--- Material to process ---
┄┄┄┄┄┄┄┄┄┄
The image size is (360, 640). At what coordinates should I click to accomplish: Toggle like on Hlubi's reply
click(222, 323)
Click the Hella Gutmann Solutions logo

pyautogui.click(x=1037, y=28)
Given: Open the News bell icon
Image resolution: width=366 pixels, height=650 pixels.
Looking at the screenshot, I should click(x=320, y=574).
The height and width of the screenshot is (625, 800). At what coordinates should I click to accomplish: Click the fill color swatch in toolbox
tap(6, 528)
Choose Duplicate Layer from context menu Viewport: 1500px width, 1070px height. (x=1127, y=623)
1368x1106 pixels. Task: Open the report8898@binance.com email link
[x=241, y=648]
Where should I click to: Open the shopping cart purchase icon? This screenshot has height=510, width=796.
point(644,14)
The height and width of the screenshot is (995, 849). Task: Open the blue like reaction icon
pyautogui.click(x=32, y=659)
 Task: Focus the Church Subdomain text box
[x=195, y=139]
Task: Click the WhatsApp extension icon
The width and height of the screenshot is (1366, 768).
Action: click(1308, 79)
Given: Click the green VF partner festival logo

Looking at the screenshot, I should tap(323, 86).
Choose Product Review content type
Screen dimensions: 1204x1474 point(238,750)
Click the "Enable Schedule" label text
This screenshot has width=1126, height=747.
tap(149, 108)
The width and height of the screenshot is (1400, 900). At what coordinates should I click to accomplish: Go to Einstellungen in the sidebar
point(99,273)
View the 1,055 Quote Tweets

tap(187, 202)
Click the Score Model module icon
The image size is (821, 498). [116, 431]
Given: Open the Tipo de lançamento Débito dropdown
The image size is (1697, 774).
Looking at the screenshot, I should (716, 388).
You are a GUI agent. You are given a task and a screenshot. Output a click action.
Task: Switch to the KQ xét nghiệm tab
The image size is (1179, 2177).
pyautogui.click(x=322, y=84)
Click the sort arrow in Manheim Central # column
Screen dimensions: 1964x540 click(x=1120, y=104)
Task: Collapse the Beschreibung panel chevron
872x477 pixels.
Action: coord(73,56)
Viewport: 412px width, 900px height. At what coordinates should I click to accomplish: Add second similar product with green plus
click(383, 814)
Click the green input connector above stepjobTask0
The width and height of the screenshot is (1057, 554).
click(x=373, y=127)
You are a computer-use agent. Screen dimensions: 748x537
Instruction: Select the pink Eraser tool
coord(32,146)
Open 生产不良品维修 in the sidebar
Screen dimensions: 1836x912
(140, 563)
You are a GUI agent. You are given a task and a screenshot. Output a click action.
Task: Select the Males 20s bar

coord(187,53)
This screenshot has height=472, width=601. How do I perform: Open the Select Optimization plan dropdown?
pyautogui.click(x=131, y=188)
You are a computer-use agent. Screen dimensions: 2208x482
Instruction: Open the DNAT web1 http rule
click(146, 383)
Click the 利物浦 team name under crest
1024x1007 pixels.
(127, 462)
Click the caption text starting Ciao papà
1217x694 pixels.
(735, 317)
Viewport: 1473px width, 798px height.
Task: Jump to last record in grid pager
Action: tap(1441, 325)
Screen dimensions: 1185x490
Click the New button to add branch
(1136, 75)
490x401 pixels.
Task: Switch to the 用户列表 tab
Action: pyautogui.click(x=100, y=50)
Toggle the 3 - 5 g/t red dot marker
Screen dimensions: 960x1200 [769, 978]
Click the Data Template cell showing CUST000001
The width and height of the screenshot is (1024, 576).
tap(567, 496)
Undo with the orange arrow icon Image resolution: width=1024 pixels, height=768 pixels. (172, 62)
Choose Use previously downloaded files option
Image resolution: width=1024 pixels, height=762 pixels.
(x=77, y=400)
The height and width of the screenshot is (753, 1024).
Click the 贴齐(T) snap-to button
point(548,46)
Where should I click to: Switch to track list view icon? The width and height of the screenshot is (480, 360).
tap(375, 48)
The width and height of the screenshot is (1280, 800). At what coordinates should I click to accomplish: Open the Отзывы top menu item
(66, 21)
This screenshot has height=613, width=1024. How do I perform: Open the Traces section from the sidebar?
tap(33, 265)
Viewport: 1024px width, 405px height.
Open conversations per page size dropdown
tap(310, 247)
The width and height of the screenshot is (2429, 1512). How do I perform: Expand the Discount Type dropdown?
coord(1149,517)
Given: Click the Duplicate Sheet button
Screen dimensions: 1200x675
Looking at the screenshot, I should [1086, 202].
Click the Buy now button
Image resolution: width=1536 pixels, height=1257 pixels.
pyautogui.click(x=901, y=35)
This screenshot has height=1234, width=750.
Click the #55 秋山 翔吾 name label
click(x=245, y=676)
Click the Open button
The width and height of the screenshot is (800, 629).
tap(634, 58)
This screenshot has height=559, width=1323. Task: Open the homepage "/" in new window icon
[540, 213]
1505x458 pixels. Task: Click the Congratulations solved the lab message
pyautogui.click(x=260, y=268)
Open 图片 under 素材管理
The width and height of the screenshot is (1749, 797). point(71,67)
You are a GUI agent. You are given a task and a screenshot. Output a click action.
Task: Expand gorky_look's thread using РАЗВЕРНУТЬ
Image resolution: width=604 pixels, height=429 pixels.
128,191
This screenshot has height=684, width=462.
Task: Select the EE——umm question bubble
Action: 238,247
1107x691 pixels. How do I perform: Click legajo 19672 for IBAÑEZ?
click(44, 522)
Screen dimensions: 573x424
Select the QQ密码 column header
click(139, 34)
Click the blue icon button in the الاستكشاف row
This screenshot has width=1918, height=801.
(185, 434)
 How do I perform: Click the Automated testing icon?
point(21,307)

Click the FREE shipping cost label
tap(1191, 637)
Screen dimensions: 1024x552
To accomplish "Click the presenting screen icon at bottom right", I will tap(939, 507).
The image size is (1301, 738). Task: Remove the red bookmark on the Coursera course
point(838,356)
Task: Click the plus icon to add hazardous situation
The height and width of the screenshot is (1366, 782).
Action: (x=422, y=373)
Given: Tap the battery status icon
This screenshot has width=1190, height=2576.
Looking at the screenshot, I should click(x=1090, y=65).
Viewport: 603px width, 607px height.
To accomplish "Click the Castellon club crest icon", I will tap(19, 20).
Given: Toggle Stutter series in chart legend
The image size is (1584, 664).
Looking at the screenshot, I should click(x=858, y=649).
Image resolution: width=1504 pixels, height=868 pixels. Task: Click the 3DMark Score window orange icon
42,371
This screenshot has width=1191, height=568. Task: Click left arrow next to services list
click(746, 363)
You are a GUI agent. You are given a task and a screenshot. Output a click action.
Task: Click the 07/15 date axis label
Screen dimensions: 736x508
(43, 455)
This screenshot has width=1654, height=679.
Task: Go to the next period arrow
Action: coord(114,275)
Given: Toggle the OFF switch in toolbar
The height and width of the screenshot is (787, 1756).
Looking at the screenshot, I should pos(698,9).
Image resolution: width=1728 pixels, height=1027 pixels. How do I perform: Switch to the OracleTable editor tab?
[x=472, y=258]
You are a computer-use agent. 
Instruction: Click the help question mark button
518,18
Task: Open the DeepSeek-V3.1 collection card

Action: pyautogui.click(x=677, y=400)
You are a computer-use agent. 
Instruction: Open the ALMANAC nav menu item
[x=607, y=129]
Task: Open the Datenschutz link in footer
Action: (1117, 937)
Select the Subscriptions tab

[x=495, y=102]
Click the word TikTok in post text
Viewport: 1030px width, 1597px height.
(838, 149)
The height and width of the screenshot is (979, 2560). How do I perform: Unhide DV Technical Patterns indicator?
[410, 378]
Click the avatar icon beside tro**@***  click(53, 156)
┄┄┄┄┄┄┄┄┄┄
--- Exercise ---
From the material above, copy out every line bearing the string "computer".

--- Task response ---
You are a computer-use agent. Screen dimensions: 748x537
You are a computer-use agent. Screen dimensions: 2208x482
You are a computer-use agent. 
You are a computer-use agent. 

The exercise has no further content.